Helge Lund, Chair of BP, is planning to step down from his role by 2026, as activist hedge fund Elliott Management intensifies pressure on the UK energy major for deeper structural and strategic change, according to a report by Reuters.
BP confirmed on Friday that it has initiated a formal process to identify Lund’s successor, setting the stage for a leadership transition that could further reshape the company’s direction. The move comes as Elliott, which has amassed a near-5% stake in BP, pushes for more aggressive measures to enhance shareholder returns.
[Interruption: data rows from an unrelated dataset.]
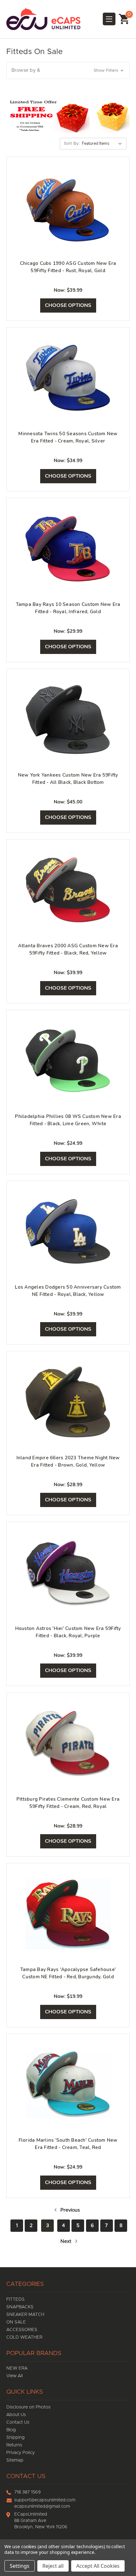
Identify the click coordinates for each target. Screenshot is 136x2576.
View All (14, 2376)
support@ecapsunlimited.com (44, 2500)
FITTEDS (15, 2299)
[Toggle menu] (109, 19)
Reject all (53, 2565)
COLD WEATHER (24, 2337)
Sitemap (14, 2460)
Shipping (15, 2437)
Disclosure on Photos (28, 2407)
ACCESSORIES (21, 2330)
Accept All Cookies (98, 2565)
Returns (14, 2445)
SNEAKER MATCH (25, 2314)
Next (66, 2241)
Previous (69, 2210)
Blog (11, 2430)
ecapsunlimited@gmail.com (42, 2506)
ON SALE (16, 2322)
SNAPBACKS (20, 2307)
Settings (19, 2565)
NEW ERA (17, 2368)
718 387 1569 (27, 2492)
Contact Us (17, 2422)
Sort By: (72, 144)
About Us (16, 2415)
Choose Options (68, 305)
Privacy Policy (20, 2453)
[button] (68, 70)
Lund, who has chaired the board since 2019, was a key proponent of BP’s 2020 pivot under former CEO Bernard Looney toward a lower-carbon future. That strategy included a pledge to reduce hydrocarbon production by 40% by 2030. However, BP’s shares have significantly lagged behind industry peers including Shell and ExxonMobil, drawing scrutiny from shareholders and activists alike.
Elliott’s campaign, first reported earlier this year, calls for BP to sharpen its focus on traditional energy assets and accelerate asset disposals. The activist fund is also said to be advocating for improved capital allocation and operational efficiency.
The leadership change follows a strategic course correction under current CEO Murray Auchincloss, who took the helm after Looney’s departure in 2023. Auchincloss recently recommitted BP to oil and gas as a core focus—dialling back the company’s earlier green transition goals in favour of near-term performance.
Lund will stand for re-election at BP’s 17 April AGM, but with mounting pressure from activist shareholders and investors focused on climate strategy, discussions around future board composition have already begun.
The chosen successor will join the board and work alongside Lund before assuming full responsibilities, BP said.
A seasoned energy executive, Lund previously served as CEO of Norway’s Equinor (then Statoil) and later led BG Group through its acquisition by Shell. He also chairs Danish pharmaceutical giant Novo Nordisk.
Elliott Management declined to comment.